A pension plan is a qualified plan established and maintained by an employer primarily to provide systematically for the payment of definitely determinable benefits to its employees over a period of years, usually for life, after retirement. The requirement that the benefits be “definitely determinable” may be met by providing for either fixed benefits or fixed contributions; thus, a pension plan can be either a defined benefit plan or a defined contribution plan. This article outlines two types of defined contribution plans: Profit Sharing and Money Purchase Pension plans.
A Profit Sharing plan is a qualified employer retirement plan for sharing employer profits with employees. It need not provide a definite, predetermined formula for determining the amount of profits to be shared (contribution amounts are discretionary), but there must be recurring and substantial contributions, and contributions must not be made so as to discriminate in favor of highly compensated employees
Although contribution amounts are discretionary, and are made entirely by the employer, the plan must provide a definite, predetermined formula for allocating the contributions among the participants (it need not be equal percentages of compensation), and for distributing the accumulated assets to the employees (a vesting schedule). The employer may design a vesting schedule which delays 100% ownership by the employees of their plan accounts – a kind of golden handcuffs. Vesting may be gradual (i.e., 3-7 year graded vesting) or abrupt (i.e., 100% “cliff” vesting after five years). Employees who leave before being fully vested forfeit non-vested amounts to those remaining in the plan, or reduce the amount required by the employer to contribute. Forfeitures of early-departing employees can benefit long-term employees by adding to their accounts.

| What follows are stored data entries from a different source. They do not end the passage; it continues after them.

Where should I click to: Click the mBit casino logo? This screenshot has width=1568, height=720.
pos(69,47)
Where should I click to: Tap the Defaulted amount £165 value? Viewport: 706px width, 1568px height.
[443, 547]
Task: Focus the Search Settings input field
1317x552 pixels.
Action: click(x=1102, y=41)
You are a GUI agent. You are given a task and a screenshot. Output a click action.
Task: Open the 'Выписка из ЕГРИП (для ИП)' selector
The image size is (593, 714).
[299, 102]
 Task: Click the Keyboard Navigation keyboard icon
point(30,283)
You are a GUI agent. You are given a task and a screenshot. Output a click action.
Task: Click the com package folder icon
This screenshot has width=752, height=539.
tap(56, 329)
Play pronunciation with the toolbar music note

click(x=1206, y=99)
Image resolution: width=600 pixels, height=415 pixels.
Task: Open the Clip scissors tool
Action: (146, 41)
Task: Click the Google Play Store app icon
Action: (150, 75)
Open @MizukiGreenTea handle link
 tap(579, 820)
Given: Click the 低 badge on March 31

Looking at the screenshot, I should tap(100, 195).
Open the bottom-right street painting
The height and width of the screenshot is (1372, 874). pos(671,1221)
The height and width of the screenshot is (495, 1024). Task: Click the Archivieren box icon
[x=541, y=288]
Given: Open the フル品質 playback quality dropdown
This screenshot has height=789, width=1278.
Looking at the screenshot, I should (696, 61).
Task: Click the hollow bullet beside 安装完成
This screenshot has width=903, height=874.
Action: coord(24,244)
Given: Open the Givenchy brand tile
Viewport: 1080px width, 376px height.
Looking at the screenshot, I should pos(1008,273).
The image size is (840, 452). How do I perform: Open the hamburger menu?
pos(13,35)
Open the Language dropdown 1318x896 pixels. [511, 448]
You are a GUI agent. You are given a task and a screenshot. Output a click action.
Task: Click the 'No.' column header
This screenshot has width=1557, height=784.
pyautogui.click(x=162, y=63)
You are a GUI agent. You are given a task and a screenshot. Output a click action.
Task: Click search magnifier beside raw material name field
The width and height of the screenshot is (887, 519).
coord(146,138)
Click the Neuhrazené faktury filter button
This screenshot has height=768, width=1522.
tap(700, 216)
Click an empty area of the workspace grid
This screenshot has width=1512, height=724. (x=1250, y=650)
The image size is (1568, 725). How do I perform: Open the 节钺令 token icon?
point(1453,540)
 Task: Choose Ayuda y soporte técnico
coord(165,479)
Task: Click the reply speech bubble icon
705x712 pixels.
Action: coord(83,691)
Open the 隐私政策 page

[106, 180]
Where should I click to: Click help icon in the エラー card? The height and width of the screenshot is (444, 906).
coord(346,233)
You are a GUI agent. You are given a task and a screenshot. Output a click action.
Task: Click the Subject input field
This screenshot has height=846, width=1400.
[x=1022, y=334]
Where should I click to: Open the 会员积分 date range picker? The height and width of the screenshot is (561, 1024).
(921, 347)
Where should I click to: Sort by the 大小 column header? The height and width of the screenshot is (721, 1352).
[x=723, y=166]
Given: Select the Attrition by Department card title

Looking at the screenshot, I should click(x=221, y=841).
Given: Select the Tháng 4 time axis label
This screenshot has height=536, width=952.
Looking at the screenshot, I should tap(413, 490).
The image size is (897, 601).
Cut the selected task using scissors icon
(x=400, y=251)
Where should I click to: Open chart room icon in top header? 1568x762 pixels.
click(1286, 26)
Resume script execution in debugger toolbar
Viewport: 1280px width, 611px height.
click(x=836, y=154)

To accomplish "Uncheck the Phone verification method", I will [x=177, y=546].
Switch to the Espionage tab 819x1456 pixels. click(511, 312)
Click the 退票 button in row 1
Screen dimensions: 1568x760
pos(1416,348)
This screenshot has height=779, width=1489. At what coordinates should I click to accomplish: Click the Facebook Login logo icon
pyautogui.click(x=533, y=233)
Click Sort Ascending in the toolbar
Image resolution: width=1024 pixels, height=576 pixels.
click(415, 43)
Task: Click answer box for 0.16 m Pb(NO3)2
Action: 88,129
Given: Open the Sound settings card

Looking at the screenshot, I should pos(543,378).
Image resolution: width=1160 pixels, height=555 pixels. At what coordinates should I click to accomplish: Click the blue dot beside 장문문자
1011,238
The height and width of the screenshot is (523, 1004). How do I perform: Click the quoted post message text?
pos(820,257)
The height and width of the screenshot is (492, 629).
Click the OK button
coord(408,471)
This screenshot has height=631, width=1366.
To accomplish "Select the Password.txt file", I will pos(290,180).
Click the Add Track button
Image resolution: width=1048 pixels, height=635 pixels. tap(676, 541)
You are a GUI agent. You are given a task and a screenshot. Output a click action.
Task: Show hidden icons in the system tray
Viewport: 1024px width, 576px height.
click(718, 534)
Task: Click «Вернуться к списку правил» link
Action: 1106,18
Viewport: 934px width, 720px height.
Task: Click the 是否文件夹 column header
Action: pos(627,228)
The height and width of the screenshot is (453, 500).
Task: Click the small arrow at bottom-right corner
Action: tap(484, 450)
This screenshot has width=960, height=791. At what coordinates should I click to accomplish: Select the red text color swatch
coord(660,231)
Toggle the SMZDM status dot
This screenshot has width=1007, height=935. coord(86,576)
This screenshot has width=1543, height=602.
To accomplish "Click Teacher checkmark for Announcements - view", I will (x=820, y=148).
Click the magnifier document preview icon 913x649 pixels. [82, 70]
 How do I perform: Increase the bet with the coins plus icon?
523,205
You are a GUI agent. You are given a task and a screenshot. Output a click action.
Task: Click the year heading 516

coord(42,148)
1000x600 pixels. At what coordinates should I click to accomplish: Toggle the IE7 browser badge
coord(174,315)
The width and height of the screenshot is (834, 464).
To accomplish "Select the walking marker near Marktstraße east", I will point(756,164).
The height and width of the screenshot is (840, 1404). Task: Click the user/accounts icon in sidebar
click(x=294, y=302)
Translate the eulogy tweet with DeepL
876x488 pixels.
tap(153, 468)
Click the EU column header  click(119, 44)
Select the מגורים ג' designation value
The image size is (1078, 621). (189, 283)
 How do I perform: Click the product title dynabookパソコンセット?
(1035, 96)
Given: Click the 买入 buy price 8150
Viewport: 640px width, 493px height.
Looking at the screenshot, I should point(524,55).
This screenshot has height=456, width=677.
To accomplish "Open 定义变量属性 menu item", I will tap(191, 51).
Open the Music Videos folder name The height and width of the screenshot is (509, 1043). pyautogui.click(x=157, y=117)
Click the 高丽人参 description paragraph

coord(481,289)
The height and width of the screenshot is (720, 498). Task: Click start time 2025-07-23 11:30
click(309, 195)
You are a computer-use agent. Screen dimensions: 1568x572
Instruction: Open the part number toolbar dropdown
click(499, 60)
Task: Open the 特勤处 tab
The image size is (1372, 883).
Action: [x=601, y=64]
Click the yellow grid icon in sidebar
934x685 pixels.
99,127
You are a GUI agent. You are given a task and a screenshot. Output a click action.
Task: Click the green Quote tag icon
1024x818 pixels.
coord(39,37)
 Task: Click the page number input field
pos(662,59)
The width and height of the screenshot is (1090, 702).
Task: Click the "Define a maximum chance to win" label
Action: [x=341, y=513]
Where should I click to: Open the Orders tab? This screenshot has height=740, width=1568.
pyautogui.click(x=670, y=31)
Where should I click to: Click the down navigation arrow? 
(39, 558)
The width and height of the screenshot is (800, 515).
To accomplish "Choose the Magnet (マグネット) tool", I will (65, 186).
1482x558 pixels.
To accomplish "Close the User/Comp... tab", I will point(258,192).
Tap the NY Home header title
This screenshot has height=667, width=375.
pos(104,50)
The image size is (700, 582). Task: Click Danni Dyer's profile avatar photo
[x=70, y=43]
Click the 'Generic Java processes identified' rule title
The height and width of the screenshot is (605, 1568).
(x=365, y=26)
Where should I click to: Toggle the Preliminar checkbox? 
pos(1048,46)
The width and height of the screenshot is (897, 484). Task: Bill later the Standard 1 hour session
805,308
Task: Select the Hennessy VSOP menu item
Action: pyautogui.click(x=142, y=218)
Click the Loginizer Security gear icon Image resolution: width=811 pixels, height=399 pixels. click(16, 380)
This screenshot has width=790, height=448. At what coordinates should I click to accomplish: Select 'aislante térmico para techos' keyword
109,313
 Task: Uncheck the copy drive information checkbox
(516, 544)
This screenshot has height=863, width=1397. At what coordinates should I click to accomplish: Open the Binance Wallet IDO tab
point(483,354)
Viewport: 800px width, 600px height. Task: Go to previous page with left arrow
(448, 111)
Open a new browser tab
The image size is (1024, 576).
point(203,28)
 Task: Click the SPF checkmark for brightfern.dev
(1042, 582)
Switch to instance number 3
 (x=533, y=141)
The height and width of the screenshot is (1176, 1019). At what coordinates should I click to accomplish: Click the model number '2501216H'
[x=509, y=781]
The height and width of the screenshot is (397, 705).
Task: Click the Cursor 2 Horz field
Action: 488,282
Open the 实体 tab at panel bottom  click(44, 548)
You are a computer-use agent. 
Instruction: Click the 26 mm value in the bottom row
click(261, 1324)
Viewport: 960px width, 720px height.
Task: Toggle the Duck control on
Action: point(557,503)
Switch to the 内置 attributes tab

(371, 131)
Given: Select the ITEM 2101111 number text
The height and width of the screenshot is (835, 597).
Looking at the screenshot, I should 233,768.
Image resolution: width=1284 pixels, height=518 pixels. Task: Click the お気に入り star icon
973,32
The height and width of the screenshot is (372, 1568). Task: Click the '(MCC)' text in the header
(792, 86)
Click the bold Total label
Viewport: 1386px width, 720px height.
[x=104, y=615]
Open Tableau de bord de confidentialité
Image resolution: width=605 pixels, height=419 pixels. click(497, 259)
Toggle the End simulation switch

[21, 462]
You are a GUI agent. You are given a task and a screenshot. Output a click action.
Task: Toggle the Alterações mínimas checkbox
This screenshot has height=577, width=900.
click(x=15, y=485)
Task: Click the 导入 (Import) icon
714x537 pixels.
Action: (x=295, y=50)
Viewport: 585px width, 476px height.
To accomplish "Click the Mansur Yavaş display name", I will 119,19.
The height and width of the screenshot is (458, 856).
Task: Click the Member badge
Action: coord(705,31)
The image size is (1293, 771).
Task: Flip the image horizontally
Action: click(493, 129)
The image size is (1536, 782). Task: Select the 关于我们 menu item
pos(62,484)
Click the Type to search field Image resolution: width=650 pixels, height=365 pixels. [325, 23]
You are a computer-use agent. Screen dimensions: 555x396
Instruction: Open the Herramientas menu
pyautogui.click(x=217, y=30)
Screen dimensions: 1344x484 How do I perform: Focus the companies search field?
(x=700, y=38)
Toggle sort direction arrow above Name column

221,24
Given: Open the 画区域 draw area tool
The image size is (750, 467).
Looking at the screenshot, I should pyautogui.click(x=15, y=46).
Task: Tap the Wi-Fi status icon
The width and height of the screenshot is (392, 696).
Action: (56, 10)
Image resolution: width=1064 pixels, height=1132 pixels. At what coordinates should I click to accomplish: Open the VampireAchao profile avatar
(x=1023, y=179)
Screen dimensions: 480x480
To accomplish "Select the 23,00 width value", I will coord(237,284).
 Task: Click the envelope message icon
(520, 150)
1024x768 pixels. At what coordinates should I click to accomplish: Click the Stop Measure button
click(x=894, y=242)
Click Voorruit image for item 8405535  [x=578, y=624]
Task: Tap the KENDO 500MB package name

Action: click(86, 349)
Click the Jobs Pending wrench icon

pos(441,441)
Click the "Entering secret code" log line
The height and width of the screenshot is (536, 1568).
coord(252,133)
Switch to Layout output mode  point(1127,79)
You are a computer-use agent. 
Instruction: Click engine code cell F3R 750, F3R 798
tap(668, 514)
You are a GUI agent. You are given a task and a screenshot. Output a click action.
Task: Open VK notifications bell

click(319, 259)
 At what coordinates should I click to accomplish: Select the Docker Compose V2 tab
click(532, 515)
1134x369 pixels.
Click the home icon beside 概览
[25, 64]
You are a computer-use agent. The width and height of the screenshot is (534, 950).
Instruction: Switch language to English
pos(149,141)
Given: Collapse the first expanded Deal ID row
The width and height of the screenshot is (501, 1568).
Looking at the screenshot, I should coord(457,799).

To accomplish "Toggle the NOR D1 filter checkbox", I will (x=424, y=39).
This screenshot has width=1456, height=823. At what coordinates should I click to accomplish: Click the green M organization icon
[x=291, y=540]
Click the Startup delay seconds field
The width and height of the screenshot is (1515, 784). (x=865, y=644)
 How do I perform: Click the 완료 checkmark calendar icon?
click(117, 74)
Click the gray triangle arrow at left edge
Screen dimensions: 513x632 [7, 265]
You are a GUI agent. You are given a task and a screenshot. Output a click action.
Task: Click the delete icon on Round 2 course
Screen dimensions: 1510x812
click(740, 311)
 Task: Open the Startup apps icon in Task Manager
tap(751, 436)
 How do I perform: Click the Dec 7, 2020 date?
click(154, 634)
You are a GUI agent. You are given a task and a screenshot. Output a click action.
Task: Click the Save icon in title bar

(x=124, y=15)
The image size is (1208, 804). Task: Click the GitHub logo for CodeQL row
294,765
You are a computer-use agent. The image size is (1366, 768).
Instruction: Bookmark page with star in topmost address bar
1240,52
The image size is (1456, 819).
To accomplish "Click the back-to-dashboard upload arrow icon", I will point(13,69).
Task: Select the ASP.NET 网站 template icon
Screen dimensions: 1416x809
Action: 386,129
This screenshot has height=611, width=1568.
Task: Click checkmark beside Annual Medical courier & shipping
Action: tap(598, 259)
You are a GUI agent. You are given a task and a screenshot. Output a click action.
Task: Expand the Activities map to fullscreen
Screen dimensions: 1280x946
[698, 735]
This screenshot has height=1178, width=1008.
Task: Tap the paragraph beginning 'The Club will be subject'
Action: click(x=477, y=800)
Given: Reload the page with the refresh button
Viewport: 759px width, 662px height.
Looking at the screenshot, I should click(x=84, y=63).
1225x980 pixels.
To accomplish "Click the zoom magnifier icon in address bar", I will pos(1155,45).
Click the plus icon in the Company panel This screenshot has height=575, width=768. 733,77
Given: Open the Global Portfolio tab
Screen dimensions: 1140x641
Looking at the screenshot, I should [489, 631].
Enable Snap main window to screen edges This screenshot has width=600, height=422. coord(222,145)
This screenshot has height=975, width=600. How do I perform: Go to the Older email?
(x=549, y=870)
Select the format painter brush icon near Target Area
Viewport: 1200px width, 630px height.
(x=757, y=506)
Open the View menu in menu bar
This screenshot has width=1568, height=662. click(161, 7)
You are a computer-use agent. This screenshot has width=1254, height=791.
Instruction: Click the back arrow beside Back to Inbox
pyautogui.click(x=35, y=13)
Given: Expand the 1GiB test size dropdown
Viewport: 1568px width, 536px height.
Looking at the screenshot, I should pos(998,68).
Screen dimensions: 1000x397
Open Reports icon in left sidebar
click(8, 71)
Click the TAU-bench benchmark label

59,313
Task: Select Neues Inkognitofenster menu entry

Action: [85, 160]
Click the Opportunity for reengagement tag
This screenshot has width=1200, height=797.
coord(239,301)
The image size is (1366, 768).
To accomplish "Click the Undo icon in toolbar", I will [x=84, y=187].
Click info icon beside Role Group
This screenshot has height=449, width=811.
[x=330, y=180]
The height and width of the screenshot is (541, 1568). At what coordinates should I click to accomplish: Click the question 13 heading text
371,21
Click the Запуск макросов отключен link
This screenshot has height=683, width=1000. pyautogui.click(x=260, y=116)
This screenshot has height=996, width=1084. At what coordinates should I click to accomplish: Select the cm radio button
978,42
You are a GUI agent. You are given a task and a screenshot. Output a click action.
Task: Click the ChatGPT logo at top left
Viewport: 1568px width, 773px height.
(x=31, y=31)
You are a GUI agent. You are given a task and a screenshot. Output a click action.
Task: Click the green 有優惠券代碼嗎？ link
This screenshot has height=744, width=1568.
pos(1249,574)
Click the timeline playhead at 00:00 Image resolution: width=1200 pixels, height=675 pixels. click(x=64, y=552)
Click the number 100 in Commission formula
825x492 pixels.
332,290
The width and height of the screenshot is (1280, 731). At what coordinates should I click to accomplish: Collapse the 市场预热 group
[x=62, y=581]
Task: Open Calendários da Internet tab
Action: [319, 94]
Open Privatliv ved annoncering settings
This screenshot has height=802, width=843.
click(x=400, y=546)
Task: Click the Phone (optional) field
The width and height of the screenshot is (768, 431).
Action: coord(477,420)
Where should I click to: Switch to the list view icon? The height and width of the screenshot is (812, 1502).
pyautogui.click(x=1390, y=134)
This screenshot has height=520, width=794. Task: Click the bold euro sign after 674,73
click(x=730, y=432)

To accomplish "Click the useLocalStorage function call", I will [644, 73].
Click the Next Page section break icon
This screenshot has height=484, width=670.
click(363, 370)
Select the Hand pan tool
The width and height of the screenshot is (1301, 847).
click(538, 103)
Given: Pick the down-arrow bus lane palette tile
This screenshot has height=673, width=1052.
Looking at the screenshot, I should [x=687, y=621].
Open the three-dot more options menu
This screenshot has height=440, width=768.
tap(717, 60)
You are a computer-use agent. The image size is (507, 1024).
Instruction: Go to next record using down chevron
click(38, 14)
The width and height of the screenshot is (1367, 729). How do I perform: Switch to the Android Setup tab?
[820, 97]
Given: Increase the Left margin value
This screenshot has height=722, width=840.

Plan contributions are limited to the lesser of 25% of compensation up to a maximum compensation of $230,000 in 2008, or $46,000. The $230,000 maximum compensation amount is indexed to inflation in future years in $5000 increments. The contribution limit will also be subject to future cost of living adjustments.
Advantages to the employer are the tax deductibility of contributions to the plan and tax deferred compounding on the investments in the account. In addition to enjoying tax-deferred growth on their plan assets, employees do not pay income taxes on the amounts contributed to the plan on their behalf in the year in which they’re made. The employer and employees can also potentially benefit from forfeitures of non-vested account balances for departing employees. Finally, and particularly if a vesting schedule is used, employers and employees benefit from the motivation provided by the plan to stay with the company. Those the employer wants to compensate most for long and loyal service are rewarded.
Profit Sharing plans may be used effectively by business owners with no employees. For both the Profit Sharing and Money Purchase Pension plans (see below), Schedule 5500 tax returns must be prepared annually after the $100,000 asset level has been reached (simplified requirements may apply for plans with 25 or fewer participants).
A Money Purchase plan is a qualified retirement plan which involves an annual, required tax deductible contribution by the employer for his or her employees. The contribution is defined as a percentage of each employee’s annual compensation, to a maximum level of 25% of compensation up to a maximum compensation of $230,000 in 2008, or $46,000. Contributions are tax deductible to the employer, accumulate tax deferred within the plan, and must be added to, or aggregated with Profit Sharing Plan contributions when determining maximum annual contribution amounts (the total of both must not exceed $46,000 in 2008 for an employee). Other aspects of Money Purchase Pension Plans are similar to those outlined for Profit Sharing Plans above.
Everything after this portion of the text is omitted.